South Africa economy contracts 2% in first quarter
The economy of South Africa, the continent’s most advanced, shrunk by two percent in the first quarter of this year, its third consecutive quarterly decline, official statistics showed Tuesday.
StatsSA said mining and manufacturing were the biggest drags on overall economic activity — with the mining and quarrying sectors shrinking by 21.5 percent.
The manufacturing industry contracted by 8.5 percent.
Agriculture, by contrast, “recorded a particularly good quarter” with 27.8 percent growth.
The figures provide only a glimpse at the economic impact of the coronavirus outbreak on South Africa as the shutdown of the country began only March 27, only days before the end of the quarter.
Overall, the economy is projected to shrink by 7.2 percent in 2020 as a result of the pandemic, the deepest slump in 90 years, Finance Minister Tito Mboweni said last week.
“The effects of COVID-19 are not only based on what stage we as a country instituted our lockdown,” Statistician-General Risenga Maluleke told a local radio station.
“When we kicked in with a lockdown other countries had already instituted their travel restrictions and we can see it in some areas, especially… manufacturing (and) mining.”
South Africa has the highest recorded number of coronavirus infections in sub-Saharan Africa, with 144, 264 cases, including 2,529 fatalities.
– ‘Harsh’ lockdown –
The government has been gradually easing the lockdown in phases, but the numbers of infections are climbing fast with the Health Minister Zweli Mkhize warning that the country is yet to reach its peak.
The economy had already slipped into its second recession in two years in the final quarter of 2019, before the virus arrived.
Unemployment also hit a record 30.1 percent in the first quarter of this year.
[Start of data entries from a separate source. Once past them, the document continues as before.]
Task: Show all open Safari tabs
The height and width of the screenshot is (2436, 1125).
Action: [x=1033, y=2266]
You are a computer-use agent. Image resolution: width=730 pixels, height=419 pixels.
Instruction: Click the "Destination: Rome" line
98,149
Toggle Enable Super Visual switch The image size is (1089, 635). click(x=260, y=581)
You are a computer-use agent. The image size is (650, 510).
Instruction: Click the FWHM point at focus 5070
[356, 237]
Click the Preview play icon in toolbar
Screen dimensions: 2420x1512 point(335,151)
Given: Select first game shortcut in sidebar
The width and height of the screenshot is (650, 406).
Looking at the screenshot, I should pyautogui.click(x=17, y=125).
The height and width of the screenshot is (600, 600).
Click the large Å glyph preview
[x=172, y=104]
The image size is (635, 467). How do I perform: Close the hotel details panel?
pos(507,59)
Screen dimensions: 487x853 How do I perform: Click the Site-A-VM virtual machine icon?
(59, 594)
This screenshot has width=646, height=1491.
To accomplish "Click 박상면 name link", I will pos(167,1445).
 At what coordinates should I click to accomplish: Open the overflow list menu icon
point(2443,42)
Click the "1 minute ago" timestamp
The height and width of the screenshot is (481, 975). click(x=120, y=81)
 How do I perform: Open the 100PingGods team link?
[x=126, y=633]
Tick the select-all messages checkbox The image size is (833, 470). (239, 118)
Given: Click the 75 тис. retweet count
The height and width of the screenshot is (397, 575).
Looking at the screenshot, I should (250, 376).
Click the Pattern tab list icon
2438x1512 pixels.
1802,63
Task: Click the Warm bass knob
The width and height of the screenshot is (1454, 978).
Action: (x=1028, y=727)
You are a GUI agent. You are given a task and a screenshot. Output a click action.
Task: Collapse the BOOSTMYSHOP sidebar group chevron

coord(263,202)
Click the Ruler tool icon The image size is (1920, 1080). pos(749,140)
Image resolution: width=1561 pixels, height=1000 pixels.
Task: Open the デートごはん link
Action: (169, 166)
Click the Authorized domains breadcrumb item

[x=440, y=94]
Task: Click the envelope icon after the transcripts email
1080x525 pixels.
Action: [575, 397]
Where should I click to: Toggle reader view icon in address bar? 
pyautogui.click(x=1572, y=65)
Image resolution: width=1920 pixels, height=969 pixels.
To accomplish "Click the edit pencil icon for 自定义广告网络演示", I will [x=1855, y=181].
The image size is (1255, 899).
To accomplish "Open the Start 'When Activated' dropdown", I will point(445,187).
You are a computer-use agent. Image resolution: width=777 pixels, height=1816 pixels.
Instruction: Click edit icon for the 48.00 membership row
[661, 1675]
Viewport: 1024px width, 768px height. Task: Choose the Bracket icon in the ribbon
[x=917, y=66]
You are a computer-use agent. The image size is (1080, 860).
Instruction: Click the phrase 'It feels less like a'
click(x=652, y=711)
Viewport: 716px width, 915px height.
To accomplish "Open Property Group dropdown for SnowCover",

Over 63 percent of the country’s 20.4 million job-seekers were aged between 15 and 34.
President Cyril Ramaphosa has warned of “tough times” ahead as the country braces for the economic fallout of its anti-coronavirus measures.
Mboweni said the pandemic had pushed the country’s consolidated budget, including debt servicing costs, to record highs.
Inflation dropped to 3.0 percent in April from 4.1 percent in March — the lowest reading since 2005 and the first statistical reflection of the lockdown’s impact.
“It not just South African domestic factors which are built in here but it is also global trends,” said Robert Besseling, director of risk assessment firm EXX Africa, citing Brexit, Eurozone weakness and the US-China trade dispute.
“The second quarter… will be even worse potentially than the first,” he predicted.
“That’s just simply based on the lockdown, which was one of the harshest in the world,” he told AFP.